## TASK STATEMENT
Please output only the lines running from the one that contains "This screenshot has height=800, width=728." through the last line of the data below, exactly as they stand, with no pictures.

## RECORDS SHOWN
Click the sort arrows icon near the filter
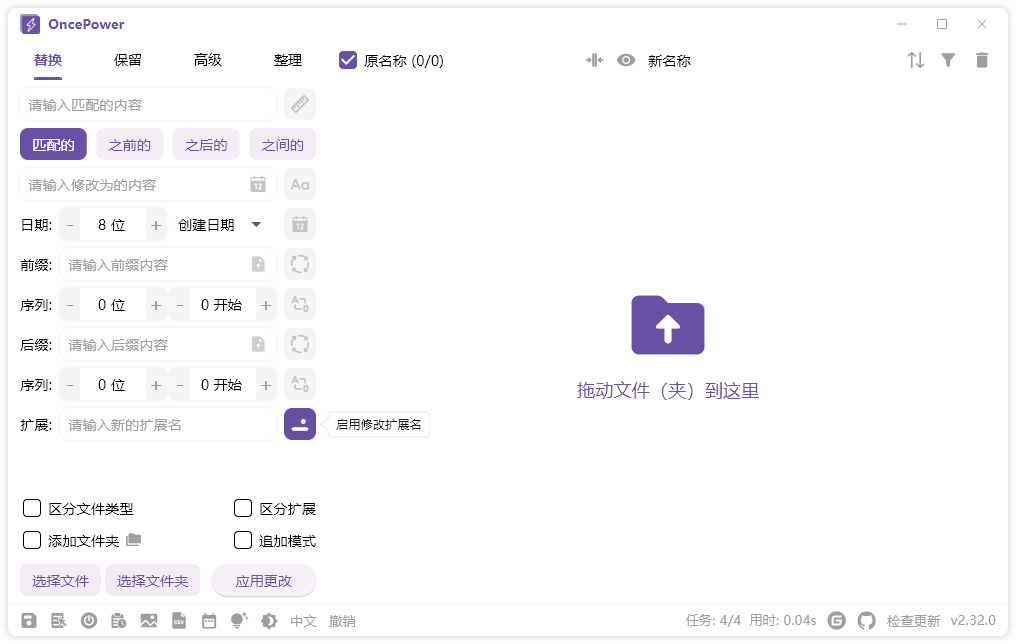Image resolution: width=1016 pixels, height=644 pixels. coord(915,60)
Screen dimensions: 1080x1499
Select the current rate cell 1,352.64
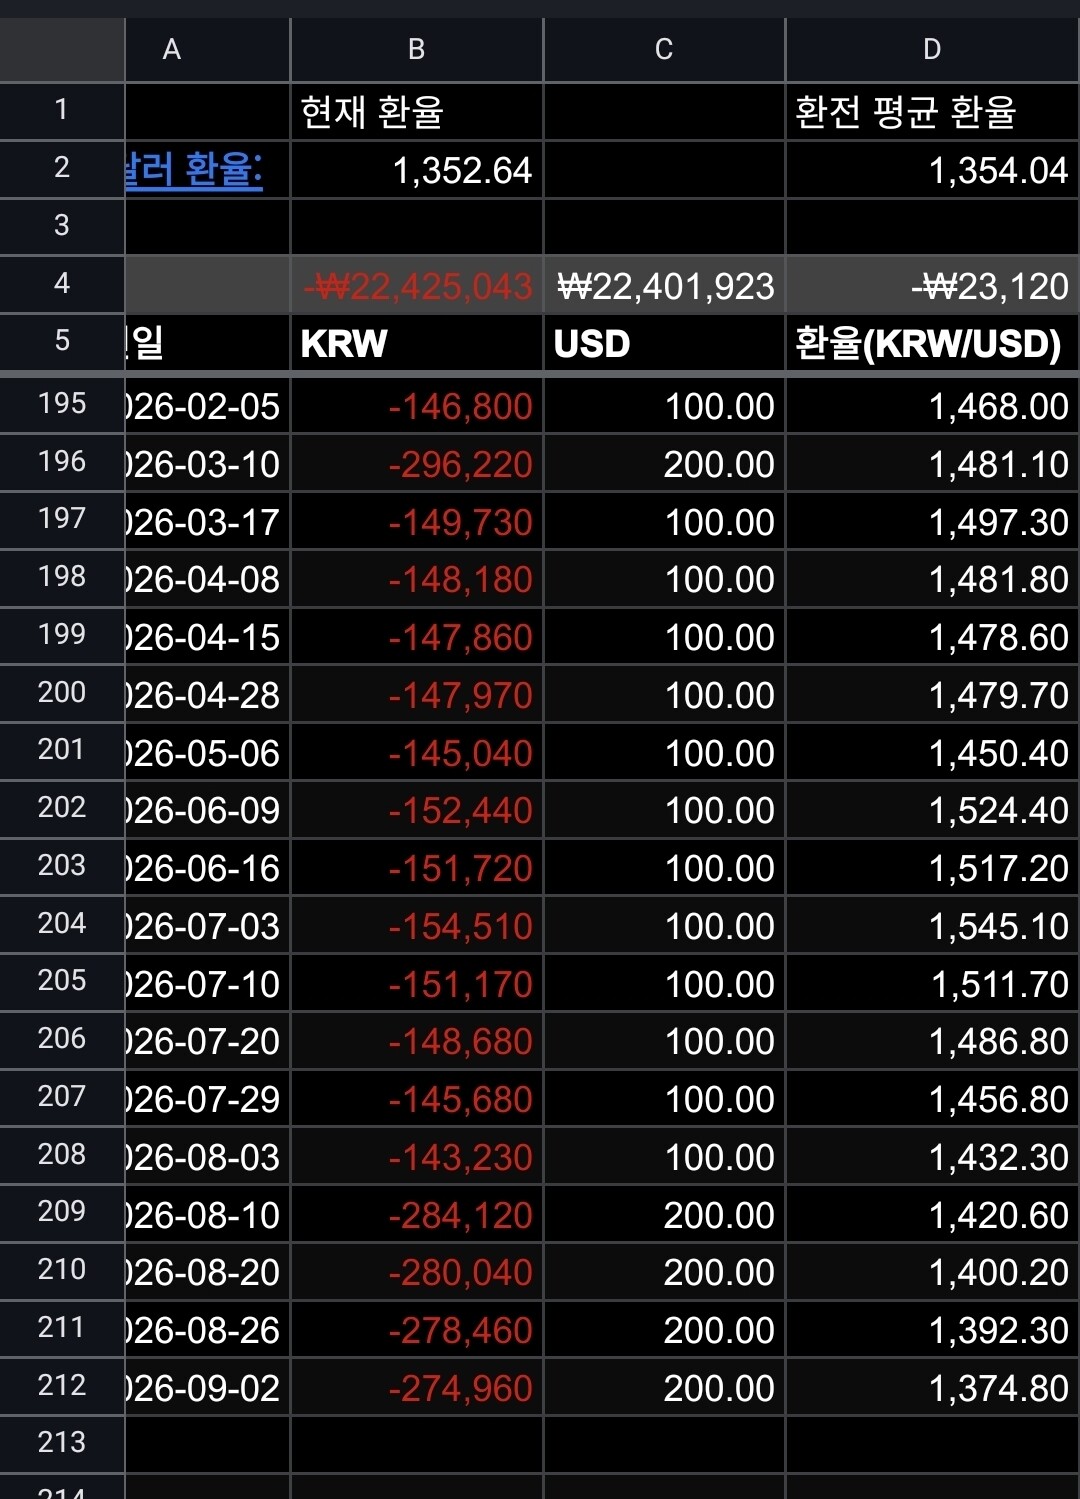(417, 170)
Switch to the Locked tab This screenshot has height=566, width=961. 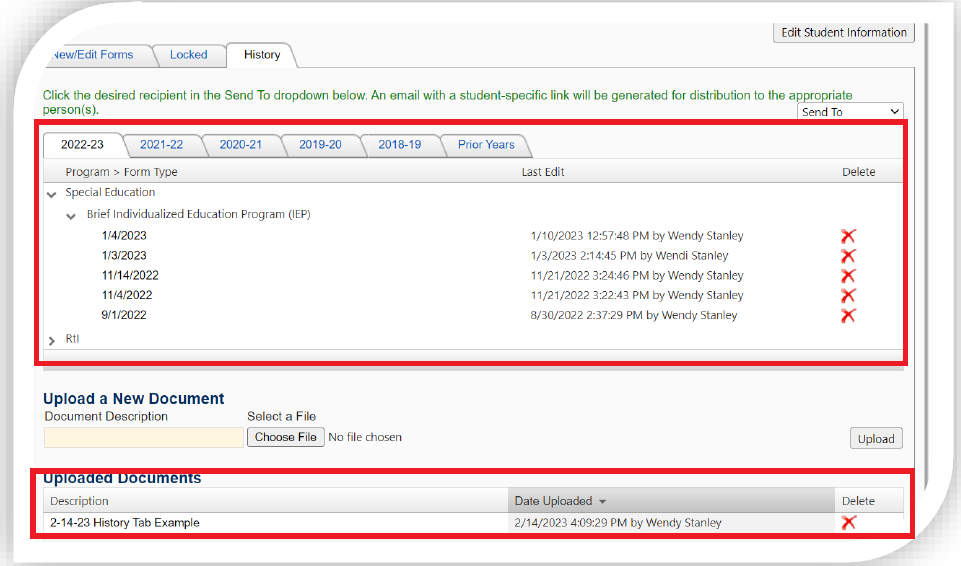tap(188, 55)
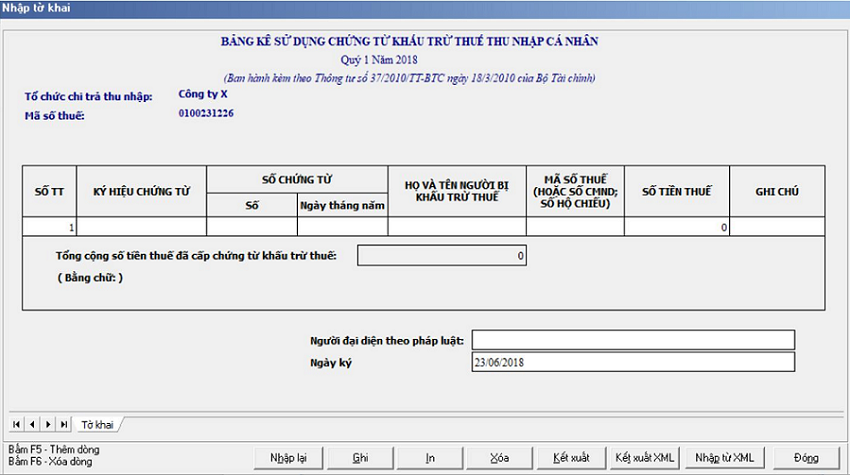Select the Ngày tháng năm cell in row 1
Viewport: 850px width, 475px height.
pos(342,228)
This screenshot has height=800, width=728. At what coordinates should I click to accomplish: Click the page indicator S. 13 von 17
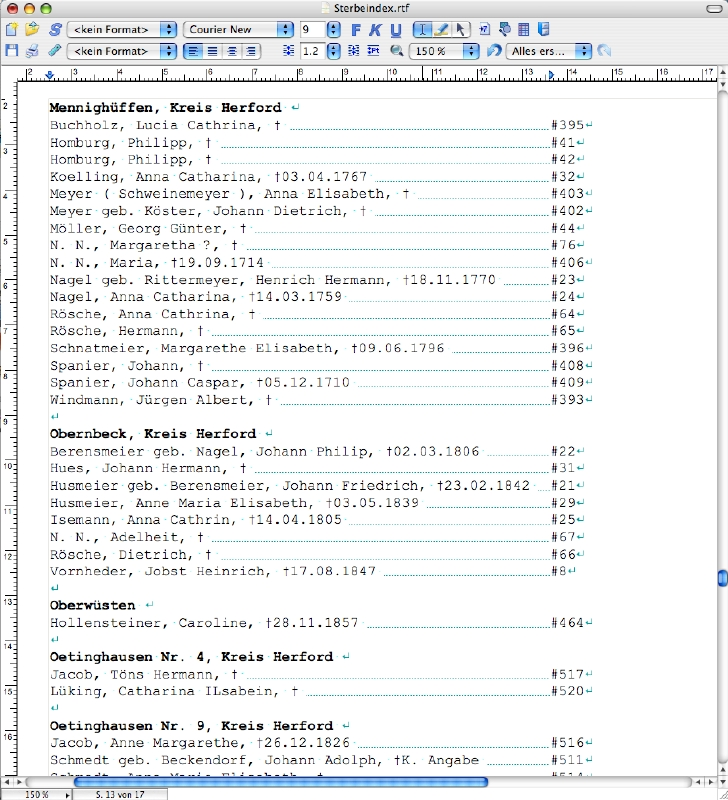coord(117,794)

## ANSWER
This screenshot has height=800, width=728. At what coordinates should I click to accomplish: Click the page indicator S. 13 von 17
coord(117,794)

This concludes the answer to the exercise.